In 1978, in a show at Galleria Persano in Turin, Pistoletto defined two main directions his future artwork would take: Division and Multiplication of the Mirror and Art Takes On Religion. In the early eighties he made a series of sculptures in rigid polyurethane, translated into marble for his solo show in 1984 at Forte di Belvedere in Florence. From 1985 to 1989 he created the series of “dark” volumes called Art of Squalor. During the nineties, with Project Art and with the creation in Biella of Cittadellarte - Fondazione Pistoletto and the University of Ideas, he brought art into active relation with diverse spheres of society with the aim of inspiring and producing responsible social change. In 2003 he won the Venice Biennale’s Golden Lion for Lifelong Achievement. In 2004 the University of Turin awarded him a laurea honoris causa in Political Science. On that occasion the artist announced what has become the most recent phase of his work, Third Paradise. In 2007, in Jerusalem, he received the Wolf Foundation Prize in the Arts, “for his constantly inventive career as an artist, educator and activist whose restless intelligence has created prescient forms of art that contribute to fresh understanding of the world.”
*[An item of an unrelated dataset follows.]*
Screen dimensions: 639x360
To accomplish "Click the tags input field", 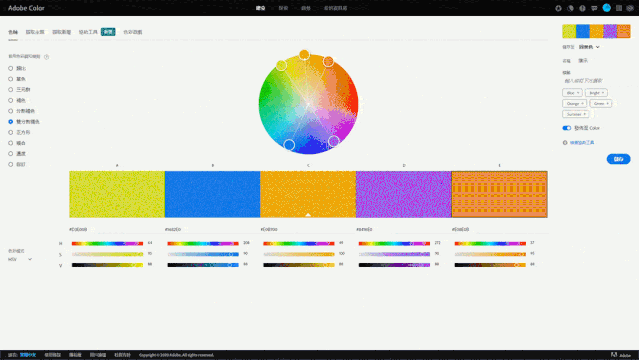I will click(596, 81).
Paolo Virno is an Italian philosopher, semiologist and a figurhead for the Italian Marxist movement. Implicated in belonging to illegal social movements during the 60’s and 70’s, Virno was arrested and jailed in 1979, accused of belonging to the Red Brigades. He spent several years in prison before finally being acquitted, after which he organized the publication Luogo Comune (lit. Cliché in Italian) in order to vocalize the political ideas he developed during his imprisonment. Virno Currently teaches at the University of Rome.